Thursday, September 23, 2010

highlights of our season end meeting

It was a great gardening season. HORRIBLE weather but what a lot was gained in this season of gardening. I know you each learned something you didn't know. You all worked hard and that in it's self is a big gain. What we learn we can do gets easier to do.

Here are some snippets of what we covered in our last meeting.

To put your garden to bed for the winter:

1. Clean out everything if you don't you invited nasty bugs to winter, plants will keep growing and grow leggy and be attacked by one thing after the other. Don't leave what you aren't growing

2. Don't cover your garden with plastic directly on the ground (mold)
Don't put compost in until spring unless you are planning a winter garden or planting over wintering seeds.
With all our rain the compost nutrients will be nearly gone by spring planting

3. Clean the ground around the garden of gardening debris. You can be your own worst enemy but letting things rot in the garden. The compost bin is for rotting items.

4. If you wish to protect your soil you can put a mulch over your garden. Newspaper, peat moss, straw. Just keep in mind anything you lay down will be a home for some kinds of bugs. Remove straw in the spring it doesn't compost fast enough to leave in your garden. If you cover over wintering seeds uncover them in late Jan.



What if you do want to garden through the winter what do you do?

I planted late summer seeds for fall harvest. They include beets, kale, carrots, spinach, broccoli, choi's, any of your orange cards. I am starting to harvest the kale, spinach and broccoli. I want to leave a lot of things for that kiss of frost which will sweeten kale, beets and many carrots. This means that I have not put my garden to bed yet and I won't be until late Oct or frozen nights which ever comes first. Shockingly I am still harvesting beans that are still producing.

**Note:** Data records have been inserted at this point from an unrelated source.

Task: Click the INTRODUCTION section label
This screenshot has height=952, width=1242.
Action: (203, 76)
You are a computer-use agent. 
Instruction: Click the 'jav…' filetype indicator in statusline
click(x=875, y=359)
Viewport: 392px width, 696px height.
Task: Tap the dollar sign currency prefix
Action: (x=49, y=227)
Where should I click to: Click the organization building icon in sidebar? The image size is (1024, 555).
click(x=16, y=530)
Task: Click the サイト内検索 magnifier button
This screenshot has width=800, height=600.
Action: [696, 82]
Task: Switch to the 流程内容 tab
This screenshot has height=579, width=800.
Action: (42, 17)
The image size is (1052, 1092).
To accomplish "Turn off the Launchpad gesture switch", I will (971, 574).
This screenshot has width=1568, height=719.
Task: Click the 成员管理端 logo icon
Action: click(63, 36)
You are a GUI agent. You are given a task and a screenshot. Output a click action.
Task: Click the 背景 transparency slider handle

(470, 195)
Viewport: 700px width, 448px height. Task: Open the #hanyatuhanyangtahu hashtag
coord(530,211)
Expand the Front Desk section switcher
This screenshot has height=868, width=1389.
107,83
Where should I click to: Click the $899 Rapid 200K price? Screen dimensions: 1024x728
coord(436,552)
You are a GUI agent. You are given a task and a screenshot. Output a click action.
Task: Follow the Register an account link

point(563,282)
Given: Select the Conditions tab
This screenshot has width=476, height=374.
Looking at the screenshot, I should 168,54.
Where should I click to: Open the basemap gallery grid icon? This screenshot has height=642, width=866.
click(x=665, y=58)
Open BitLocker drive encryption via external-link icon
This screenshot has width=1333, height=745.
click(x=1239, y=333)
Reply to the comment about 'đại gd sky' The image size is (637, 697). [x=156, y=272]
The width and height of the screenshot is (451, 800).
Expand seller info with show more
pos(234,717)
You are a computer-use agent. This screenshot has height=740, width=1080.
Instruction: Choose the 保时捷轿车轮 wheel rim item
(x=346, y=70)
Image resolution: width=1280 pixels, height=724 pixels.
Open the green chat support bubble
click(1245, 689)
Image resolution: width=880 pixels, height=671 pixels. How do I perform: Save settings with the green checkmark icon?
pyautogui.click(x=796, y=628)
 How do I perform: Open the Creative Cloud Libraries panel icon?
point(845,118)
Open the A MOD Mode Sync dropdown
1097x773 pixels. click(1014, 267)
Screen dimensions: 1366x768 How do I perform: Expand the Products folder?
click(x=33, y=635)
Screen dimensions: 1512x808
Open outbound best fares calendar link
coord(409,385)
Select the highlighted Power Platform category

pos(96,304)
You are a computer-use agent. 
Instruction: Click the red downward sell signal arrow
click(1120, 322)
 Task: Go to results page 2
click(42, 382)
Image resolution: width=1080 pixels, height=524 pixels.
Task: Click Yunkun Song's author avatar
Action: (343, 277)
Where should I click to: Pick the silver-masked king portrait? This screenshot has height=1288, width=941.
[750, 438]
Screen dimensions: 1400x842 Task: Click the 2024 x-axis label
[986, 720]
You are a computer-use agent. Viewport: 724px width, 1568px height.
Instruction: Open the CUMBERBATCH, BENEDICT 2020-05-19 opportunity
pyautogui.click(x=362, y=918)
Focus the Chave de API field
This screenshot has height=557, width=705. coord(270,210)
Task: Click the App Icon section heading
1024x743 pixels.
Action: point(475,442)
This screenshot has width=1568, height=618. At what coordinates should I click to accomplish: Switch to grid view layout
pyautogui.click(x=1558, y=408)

If you did not plant seeds for a fall harvest you can not reasonably plant now and have the plants have enough heat to grow. The only exception I see is that great salad table, which I plant now and grow all winter with a cover and a 60 watt bulb. Yummy miners lettuce etc. You can plant your garlic and Shallots now.

What can you winter over?

Wintering over means planting seeds from varieties that can take cold ground and then spring to life in early spring.
Some plants work very well this way, others it is a waste of time.
What works for me is to plant the kales, chard, beets and broccoli but not the peas they rot and rarely make it. Here are some of the seeds I work from and any with the key words, early, winter, frost etc. will work. You need to protect these seeds with mulch or at least plant them a bit deeper than you normally would. (not so deep they can't ever pop out!)

Lettuce-Arctic tundra blend (winter hardy)
miners
mico greens mix (harvest when small )
Winterwunder
Arctic King butterhead
Provencal winter mix (a nice mix of winter hardy greens)


Kale- Winter Red

Broccoli- Rudolph early sprouting

Beets-flat of Egypt

Chard- Fordhook Giant Swiss chard

Carrot- Merida
Autumn king
Yaya

Little Hints

Before I winter over my garden I take a trowel and stir up the soil and destroy any cut worms, or other under the soil bugs! It's worth it to me to keep the bugs under control naturally

Got green tomatoes? if you don't see signs of blight then remove any blooms, any un-needed green and see if those 4 days of sunshine next week do it. I hear it will be in the 70's yeah! If that doesn't work collect the green tomatoes and do one of the following:

1. Make green relish
2. make fried green tomatoes they are yummy
3. dip the tomatoes in a 9/1 water to bleach solution dry and put in a paper bag with one uncut apple.
Check the bag every week removing the spoils or the conquests.


Donna's wisdom: Everything comes in a cycle, Bugs have theirs, air and water currents have theirs, we have ours. We garden with the hope that we can adjust to the cycle already in place without us! We plant everything we love and we only get what can survive the cycle then upon it. We have to love gardening for the hope of possibility.

Fonnell's widsom......don't worry if your garden pays for itself now. If you were hungry and you didn't know how to grow anything then who is going to feed you? By your third year of paying attention to the garden you will have gained so many skills it will pay for itself. Do you think you would have any veggie or fruits to buy at the store if the farmers felt it payed for itself? Good question. Some times it does, sometimes it doesn't

Donna is a senior citizen, once the superintendent of the floral for the Evergreen State fair and a very wise gardening friend of mine.

1 comment:

jamie said...

thanks so much for this info. i was just wondering the other day how i should put my garden to sleep for the winter. questions answered!